→ **Doelen**:
1. Geef het stuk uit het artikel over de Romeinse loskade bij Cuijk woordelijk weer, beginnend bij "De binnenvaart heeft" en eindigend bij "palen hebben bestaan.".
2. Kloppen deze uitspraken volgens het artikel over de Romeinse loskade bij Cuijk? Antwoord per uitspraak met ja of nee en citeer de doorslaggevende woorden letterlijk. (a) De kade is rond 325 na Christus gebouwd. (b) De loskade was lichter gebouwd dan destijds gebruikelijk was. (c) De Romeinen hebben de palen pas lang na het kappen verwerkt.

══ Artikel ══

Aanvaring bij Grave legt Romeinse loskade bloot

De binnenvaart heeft er niet veel aan, maar de aanvaring van de stuw bij Grave kent ook positieve kanten. Het weggestroomde water zorgde er bijvoorbeeld voor dat de waterschappen tussen Sambeek en Grave de dijken gemakkelijk konden inspecteren. En bij Cuijk werd een 1700 jaar oude Romeinse loskade zichtbaar.

Aanvaring bij Grave legt Romeinse loskade bloot
  • Eikenhouten palen van 1700 jaar oud
  • Romeinen kozen goede plek voor nederzetting

Door

Erik van Huizen

Mergor in Mosam, een stichting voor amateur-onderwaterarcheologen, is al jaren bezig met onderzoek naar de Romeinse loskade. Volgens jaarringonderzoek aan de palen, moet de kade zijn gebouwd rond 325 na Christus. Ongeveer 50 jaar later voerden de Romeinen een eerste reparatie aan de kade uit. De loskade zou uit zo’n 120 eikenhouten palen hebben bestaan.

De kadepalen zijn gekantrechte boomstammen. Ze moeten tussen de een en drie meter lang zijn geweest en hebben een diameter van 22 tot 27centimeter. Opvallend is dat de loskade in Cuijk veel robuuster is gebouwd dan destijds gebruikelijk was. De kade moest duidelijk tegen een stootje kunnen.

De archeologen van Mergor in Mosam gaan er vanuit dat de Romeinen de palen al kort nadat ze in het Maasdal waren gekapt hebben verwerkt. Dit wordt verklaard door het ontbreken van krimpscheuren als gevolg van een droogproces voorafgaand aan de verwerking.

═══
══ Geëxtraheerde rijen ══

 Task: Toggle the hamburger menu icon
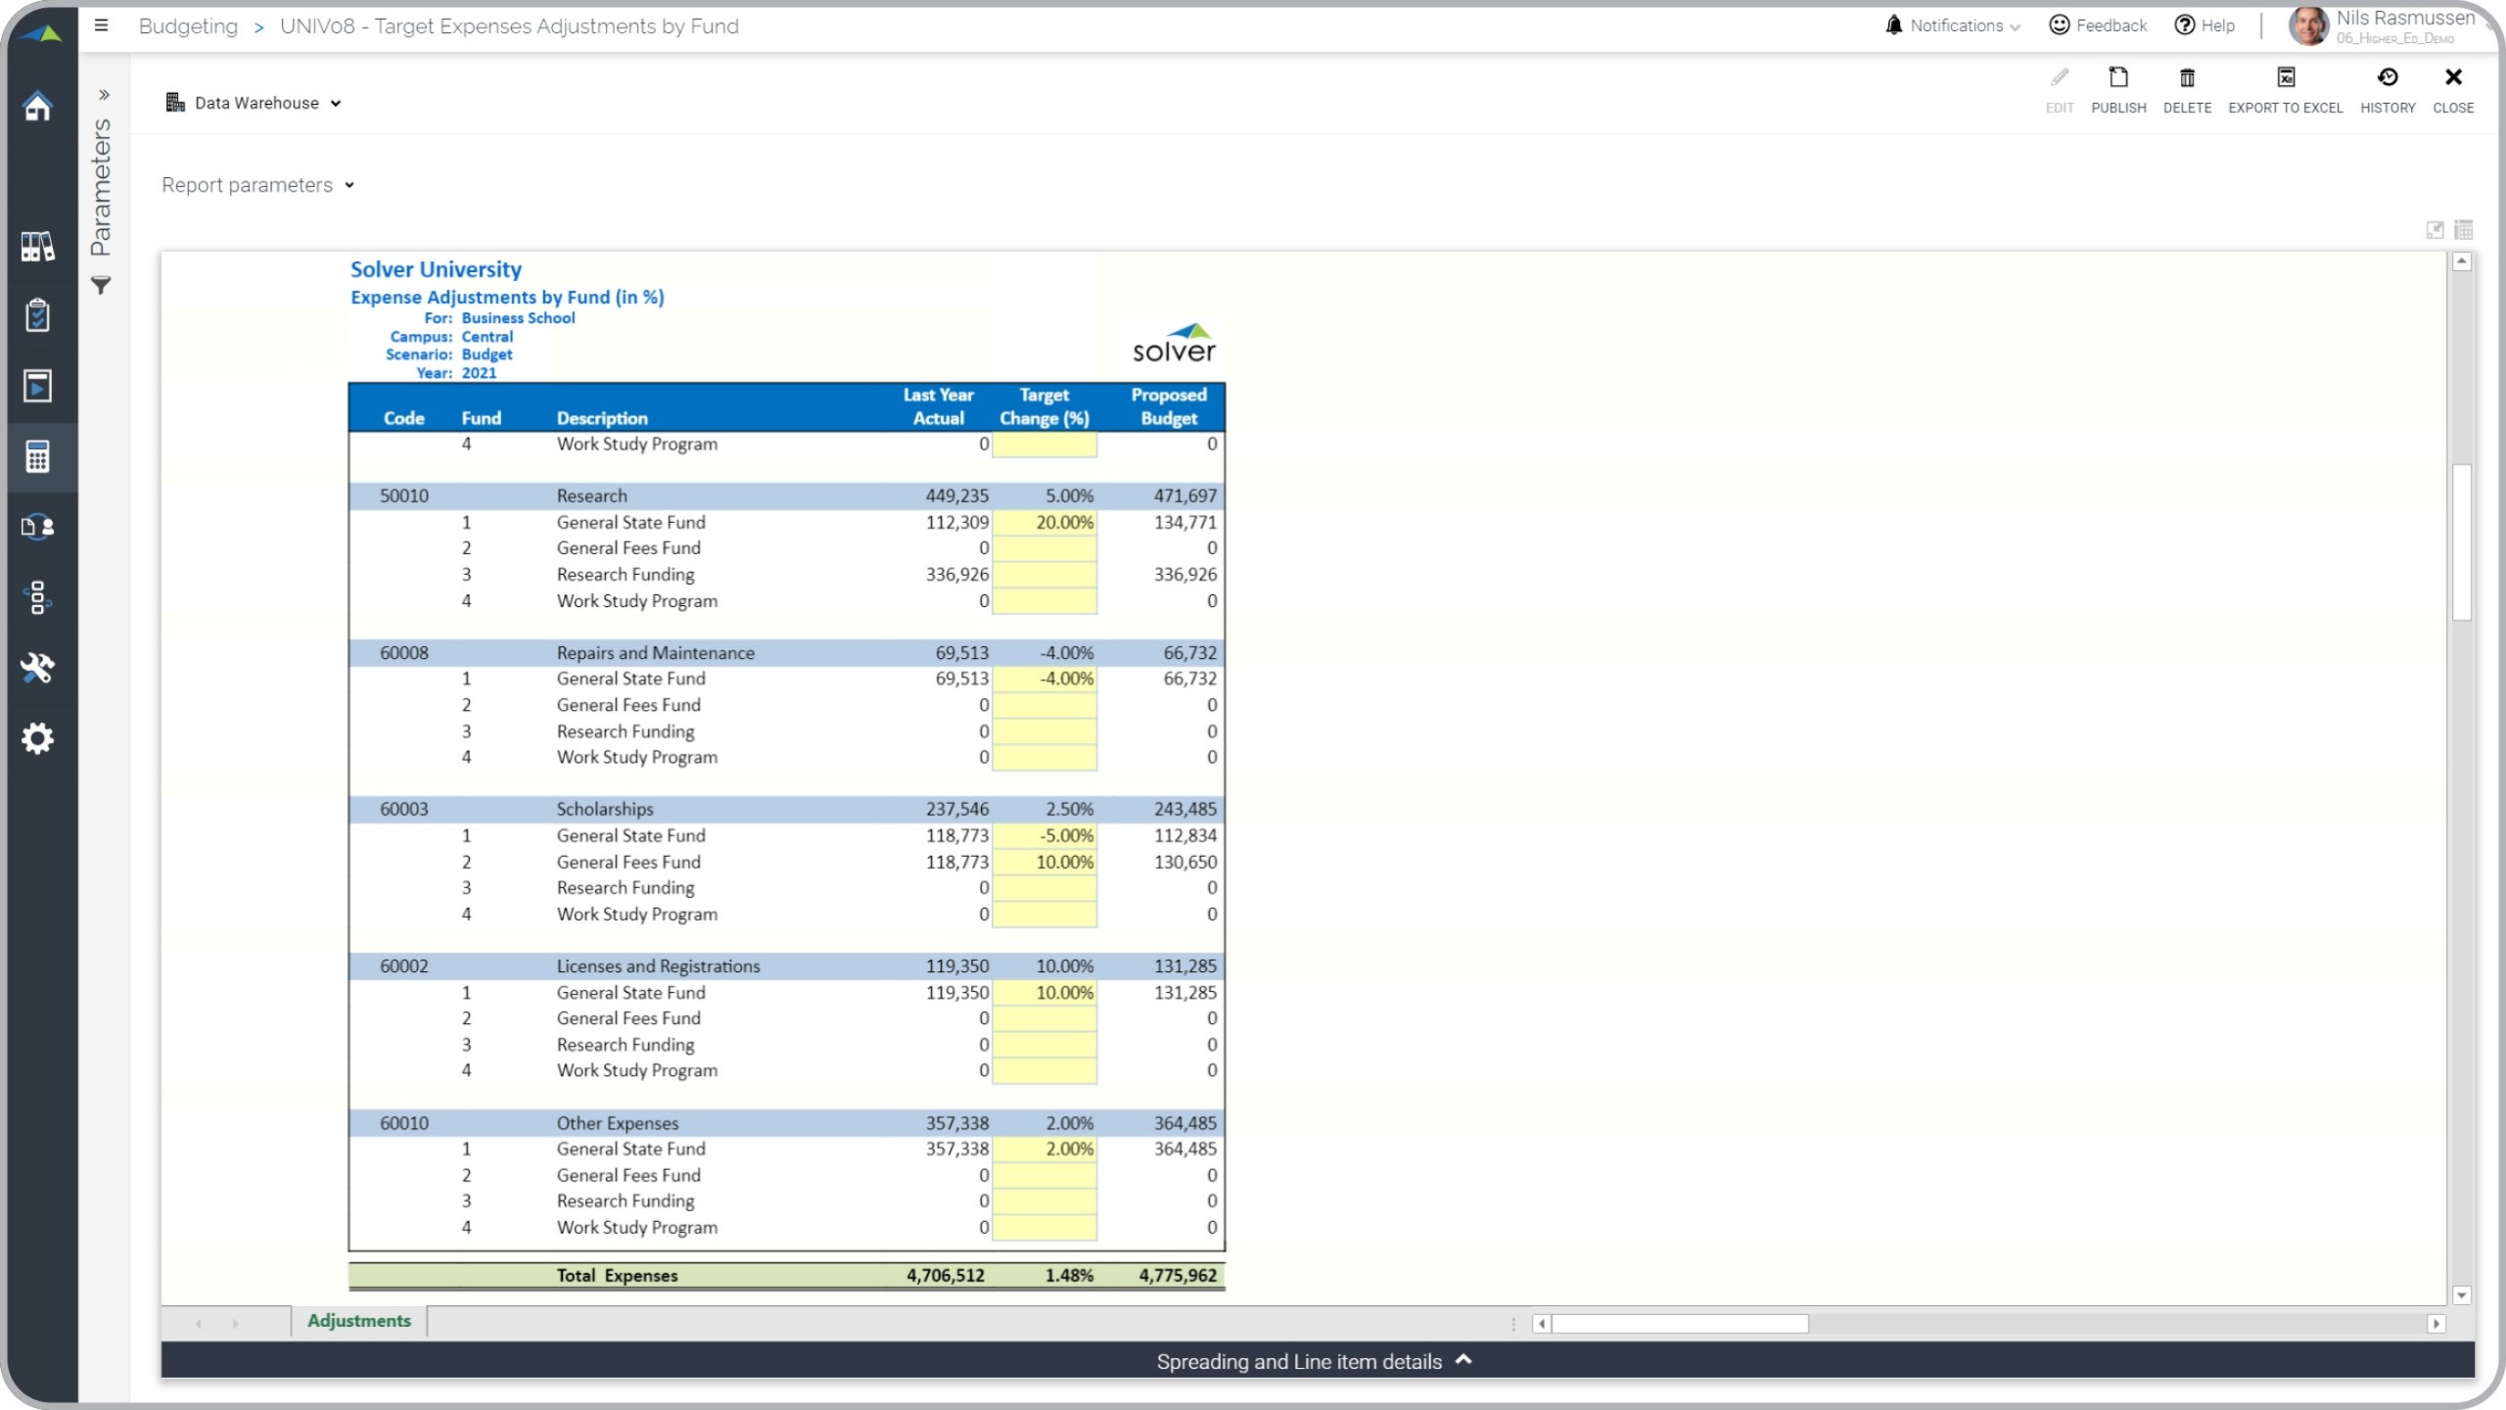point(101,25)
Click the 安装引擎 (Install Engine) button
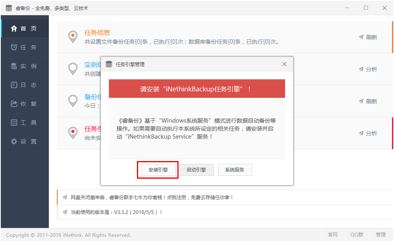 click(x=158, y=169)
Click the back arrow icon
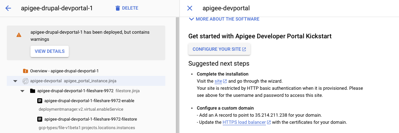 coord(8,8)
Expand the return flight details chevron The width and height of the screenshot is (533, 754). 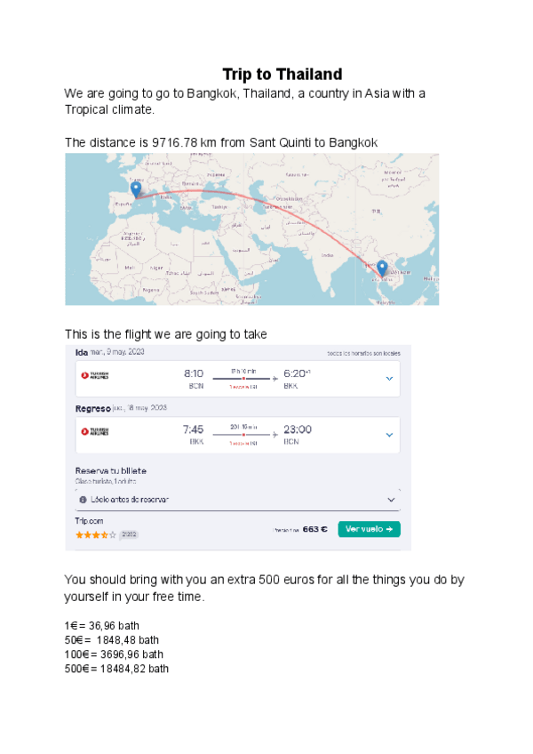[x=389, y=435]
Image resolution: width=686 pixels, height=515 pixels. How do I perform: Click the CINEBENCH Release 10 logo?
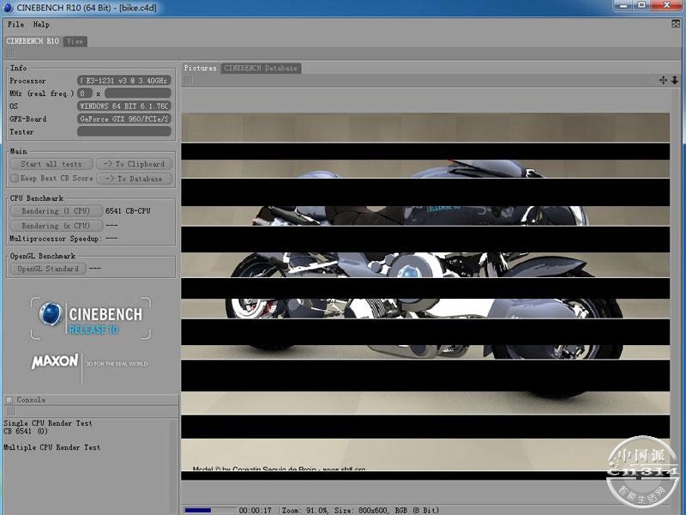[x=91, y=319]
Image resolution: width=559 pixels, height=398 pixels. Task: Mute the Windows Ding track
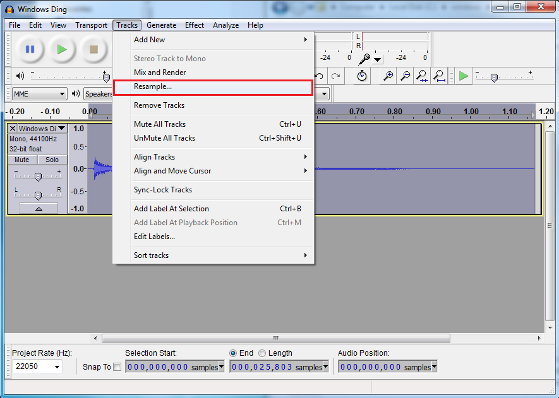pyautogui.click(x=22, y=160)
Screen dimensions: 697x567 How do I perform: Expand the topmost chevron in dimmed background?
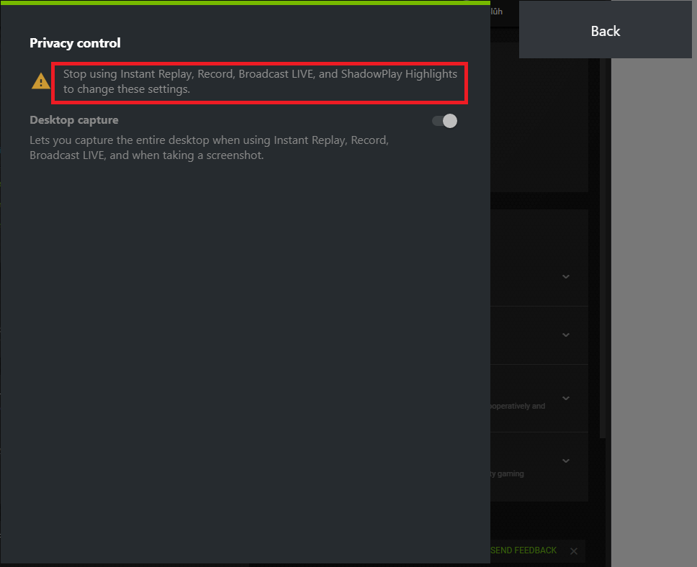pos(565,276)
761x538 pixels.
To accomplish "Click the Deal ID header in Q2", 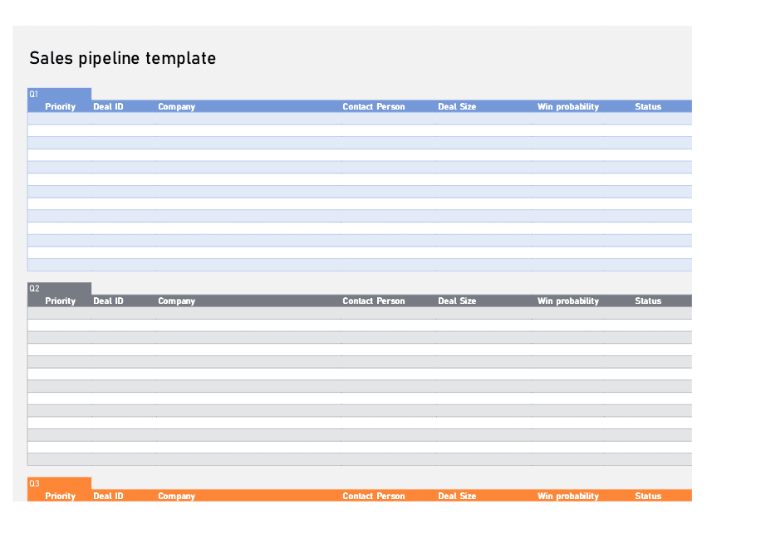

═══

→ **Volledige antwoorden**:
1.
De binnenvaart heeft er niet veel aan, maar de aanvaring van de stuw bij Grave kent ook positieve kanten. Het weggestroomde water zorgde er bijvoorbeeld voor dat de waterschappen tussen Sambeek en Grave de dijken gemakkelijk konden inspecteren. En bij Cuijk werd een 1700 jaar oude Romeinse loskade zichtbaar.

Aanvaring bij Grave legt Romeinse loskade bloot
  • Eikenhouten palen van 1700 jaar oud
  • Romeinen kozen goede plek voor nederzetting

Door

Erik van Huizen

Mergor in Mosam, een stichting voor amateur-onderwaterarcheologen, is al jaren bezig met onderzoek naar de Romeinse loskade. Volgens jaarringonderzoek aan de palen, moet de kade zijn gebouwd rond 325 na Christus. Ongeveer 50 jaar later voerden de Romeinen een eerste reparatie aan de kade uit. De loskade zou uit zo’n 120 eikenhouten palen hebben bestaan.

2.
(a) Ja: "moet de kade zijn gebouwd rond 325 na Christus"
(b) Nee: "de loskade in Cuijk veel robuuster is gebouwd dan destijds gebruikelijk was"
(c) Nee: "de Romeinen de palen al kort nadat ze in het Maasdal waren gekapt hebben verwerkt"